(Element and text position data)
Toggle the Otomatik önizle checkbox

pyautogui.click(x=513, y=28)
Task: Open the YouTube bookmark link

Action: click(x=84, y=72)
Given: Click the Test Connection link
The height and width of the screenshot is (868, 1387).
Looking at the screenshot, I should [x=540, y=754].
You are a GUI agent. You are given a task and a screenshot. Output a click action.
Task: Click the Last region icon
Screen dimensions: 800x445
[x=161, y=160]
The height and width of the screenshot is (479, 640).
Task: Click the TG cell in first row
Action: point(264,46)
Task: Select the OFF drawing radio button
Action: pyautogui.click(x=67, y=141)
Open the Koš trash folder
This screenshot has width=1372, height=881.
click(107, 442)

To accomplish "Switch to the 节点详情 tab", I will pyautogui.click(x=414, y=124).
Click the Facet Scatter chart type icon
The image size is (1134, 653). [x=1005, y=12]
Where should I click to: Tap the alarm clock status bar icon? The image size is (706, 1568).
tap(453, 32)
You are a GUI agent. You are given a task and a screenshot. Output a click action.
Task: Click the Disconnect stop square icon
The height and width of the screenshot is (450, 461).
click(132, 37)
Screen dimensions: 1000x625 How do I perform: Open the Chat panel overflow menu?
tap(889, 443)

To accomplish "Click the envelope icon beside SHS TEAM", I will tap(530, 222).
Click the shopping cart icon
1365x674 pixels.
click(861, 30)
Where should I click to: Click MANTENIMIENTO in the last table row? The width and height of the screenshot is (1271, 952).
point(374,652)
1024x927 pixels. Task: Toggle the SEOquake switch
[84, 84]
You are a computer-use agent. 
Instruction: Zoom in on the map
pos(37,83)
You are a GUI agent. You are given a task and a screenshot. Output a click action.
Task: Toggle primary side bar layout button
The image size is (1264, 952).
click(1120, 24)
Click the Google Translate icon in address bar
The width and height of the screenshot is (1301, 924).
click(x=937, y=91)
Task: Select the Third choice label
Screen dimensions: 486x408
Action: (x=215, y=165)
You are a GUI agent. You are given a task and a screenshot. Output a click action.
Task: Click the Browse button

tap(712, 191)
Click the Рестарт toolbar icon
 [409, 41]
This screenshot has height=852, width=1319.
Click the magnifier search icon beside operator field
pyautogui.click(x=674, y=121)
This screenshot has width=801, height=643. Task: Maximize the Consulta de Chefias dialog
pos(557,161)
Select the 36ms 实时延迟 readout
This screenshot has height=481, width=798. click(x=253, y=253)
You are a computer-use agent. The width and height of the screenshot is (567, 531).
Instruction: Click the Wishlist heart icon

▶ Work to complete:
Copy out the material line for line, beginning at the line containing "Click the Рестарт toolbar icon" and continuing through the last line of the material.

▶ Exercise output:
Click the Рестарт toolbar icon
 [409, 41]
This screenshot has height=852, width=1319.
Click the magnifier search icon beside operator field
pyautogui.click(x=674, y=121)
This screenshot has width=801, height=643. Task: Maximize the Consulta de Chefias dialog
pos(557,161)
Select the 36ms 实时延迟 readout
This screenshot has height=481, width=798. click(x=253, y=253)
You are a computer-use agent. The width and height of the screenshot is (567, 531).
Instruction: Click the Wishlist heart icon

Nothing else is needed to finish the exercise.